((

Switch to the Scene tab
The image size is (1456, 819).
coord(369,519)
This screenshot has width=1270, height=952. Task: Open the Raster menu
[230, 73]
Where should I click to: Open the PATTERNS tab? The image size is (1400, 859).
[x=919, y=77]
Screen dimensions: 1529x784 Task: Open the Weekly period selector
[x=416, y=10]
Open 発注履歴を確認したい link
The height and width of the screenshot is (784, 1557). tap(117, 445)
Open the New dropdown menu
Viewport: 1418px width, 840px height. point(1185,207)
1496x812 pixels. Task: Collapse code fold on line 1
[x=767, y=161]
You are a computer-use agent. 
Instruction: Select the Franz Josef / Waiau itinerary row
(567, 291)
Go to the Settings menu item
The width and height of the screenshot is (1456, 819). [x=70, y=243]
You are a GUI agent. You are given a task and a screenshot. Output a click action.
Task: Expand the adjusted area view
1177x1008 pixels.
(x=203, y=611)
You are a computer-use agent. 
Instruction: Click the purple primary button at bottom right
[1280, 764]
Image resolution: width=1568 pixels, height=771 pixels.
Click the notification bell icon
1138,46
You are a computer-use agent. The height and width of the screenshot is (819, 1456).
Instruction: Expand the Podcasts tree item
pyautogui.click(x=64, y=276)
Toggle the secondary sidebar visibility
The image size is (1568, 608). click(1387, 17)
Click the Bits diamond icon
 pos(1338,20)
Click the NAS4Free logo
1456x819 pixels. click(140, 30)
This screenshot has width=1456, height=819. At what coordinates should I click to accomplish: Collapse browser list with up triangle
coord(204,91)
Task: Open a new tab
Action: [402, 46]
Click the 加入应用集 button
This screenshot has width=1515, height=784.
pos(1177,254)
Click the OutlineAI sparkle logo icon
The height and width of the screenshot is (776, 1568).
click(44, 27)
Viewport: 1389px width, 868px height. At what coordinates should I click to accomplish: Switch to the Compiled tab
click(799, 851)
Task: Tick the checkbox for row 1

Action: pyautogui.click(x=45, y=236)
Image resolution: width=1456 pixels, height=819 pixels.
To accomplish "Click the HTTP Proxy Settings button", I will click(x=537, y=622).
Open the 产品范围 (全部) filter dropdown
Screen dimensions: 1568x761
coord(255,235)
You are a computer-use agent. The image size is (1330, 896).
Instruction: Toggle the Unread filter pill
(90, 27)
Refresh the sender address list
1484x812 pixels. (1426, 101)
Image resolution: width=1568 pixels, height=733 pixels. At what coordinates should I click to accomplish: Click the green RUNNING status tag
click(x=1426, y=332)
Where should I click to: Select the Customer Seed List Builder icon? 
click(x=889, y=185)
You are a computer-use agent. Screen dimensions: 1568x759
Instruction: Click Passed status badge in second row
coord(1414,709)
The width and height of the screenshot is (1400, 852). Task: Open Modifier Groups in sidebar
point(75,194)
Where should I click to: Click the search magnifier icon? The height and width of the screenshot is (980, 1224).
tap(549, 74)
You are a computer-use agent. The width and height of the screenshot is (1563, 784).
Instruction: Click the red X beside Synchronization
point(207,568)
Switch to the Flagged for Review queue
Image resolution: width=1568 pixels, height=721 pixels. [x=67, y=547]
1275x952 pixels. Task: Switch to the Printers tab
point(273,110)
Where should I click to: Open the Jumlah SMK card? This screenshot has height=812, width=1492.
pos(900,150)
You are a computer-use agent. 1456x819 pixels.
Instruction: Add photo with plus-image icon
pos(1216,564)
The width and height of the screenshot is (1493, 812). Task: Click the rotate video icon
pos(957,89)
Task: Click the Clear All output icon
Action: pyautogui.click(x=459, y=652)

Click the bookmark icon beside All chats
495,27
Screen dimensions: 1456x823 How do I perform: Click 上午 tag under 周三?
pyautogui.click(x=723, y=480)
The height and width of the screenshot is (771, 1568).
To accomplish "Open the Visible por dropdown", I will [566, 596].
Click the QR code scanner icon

))

Copy all of the entries above exactly as shown.

Switch to the Scene tab
The image size is (1456, 819).
coord(369,519)
This screenshot has width=1270, height=952. Task: Open the Raster menu
[230, 73]
Where should I click to: Open the PATTERNS tab? The image size is (1400, 859).
[x=919, y=77]
Screen dimensions: 1529x784 Task: Open the Weekly period selector
[x=416, y=10]
Open 発注履歴を確認したい link
The height and width of the screenshot is (784, 1557). tap(117, 445)
Open the New dropdown menu
Viewport: 1418px width, 840px height. point(1185,207)
1496x812 pixels. Task: Collapse code fold on line 1
[x=767, y=161]
You are a computer-use agent. 
Instruction: Select the Franz Josef / Waiau itinerary row
(567, 291)
Go to the Settings menu item
The width and height of the screenshot is (1456, 819). [x=70, y=243]
You are a GUI agent. You are given a task and a screenshot. Output a click action.
Task: Expand the adjusted area view
1177x1008 pixels.
(x=203, y=611)
You are a computer-use agent. 
Instruction: Click the purple primary button at bottom right
[1280, 764]
Image resolution: width=1568 pixels, height=771 pixels.
Click the notification bell icon
1138,46
You are a computer-use agent. The height and width of the screenshot is (819, 1456).
Instruction: Expand the Podcasts tree item
pyautogui.click(x=64, y=276)
Toggle the secondary sidebar visibility
The image size is (1568, 608). click(1387, 17)
Click the Bits diamond icon
 pos(1338,20)
Click the NAS4Free logo
1456x819 pixels. click(140, 30)
This screenshot has width=1456, height=819. At what coordinates should I click to accomplish: Collapse browser list with up triangle
coord(204,91)
Task: Open a new tab
Action: [402, 46]
Click the 加入应用集 button
This screenshot has width=1515, height=784.
pos(1177,254)
Click the OutlineAI sparkle logo icon
The height and width of the screenshot is (776, 1568).
click(44, 27)
Viewport: 1389px width, 868px height. At what coordinates should I click to accomplish: Switch to the Compiled tab
click(799, 851)
Task: Tick the checkbox for row 1

Action: pyautogui.click(x=45, y=236)
Image resolution: width=1456 pixels, height=819 pixels.
To accomplish "Click the HTTP Proxy Settings button", I will click(x=537, y=622).
Open the 产品范围 (全部) filter dropdown
Screen dimensions: 1568x761
coord(255,235)
You are a computer-use agent. The image size is (1330, 896).
Instruction: Toggle the Unread filter pill
(90, 27)
Refresh the sender address list
1484x812 pixels. (1426, 101)
Image resolution: width=1568 pixels, height=733 pixels. At what coordinates should I click to accomplish: Click the green RUNNING status tag
click(x=1426, y=332)
Where should I click to: Select the Customer Seed List Builder icon? 
click(x=889, y=185)
You are a computer-use agent. Screen dimensions: 1568x759
Instruction: Click Passed status badge in second row
coord(1414,709)
The width and height of the screenshot is (1400, 852). Task: Open Modifier Groups in sidebar
point(75,194)
Where should I click to: Click the search magnifier icon? The height and width of the screenshot is (980, 1224).
tap(549, 74)
You are a computer-use agent. The width and height of the screenshot is (1563, 784).
Instruction: Click the red X beside Synchronization
point(207,568)
Switch to the Flagged for Review queue
Image resolution: width=1568 pixels, height=721 pixels. [x=67, y=547]
1275x952 pixels. Task: Switch to the Printers tab
point(273,110)
Where should I click to: Open the Jumlah SMK card? This screenshot has height=812, width=1492.
pos(900,150)
You are a computer-use agent. 1456x819 pixels.
Instruction: Add photo with plus-image icon
pos(1216,564)
The width and height of the screenshot is (1493, 812). Task: Click the rotate video icon
pos(957,89)
Task: Click the Clear All output icon
Action: pyautogui.click(x=459, y=652)

Click the bookmark icon beside All chats
495,27
Screen dimensions: 1456x823 How do I perform: Click 上午 tag under 周三?
pyautogui.click(x=723, y=480)
The height and width of the screenshot is (771, 1568).
To accomplish "Open the Visible por dropdown", I will [566, 596].
Click the QR code scanner icon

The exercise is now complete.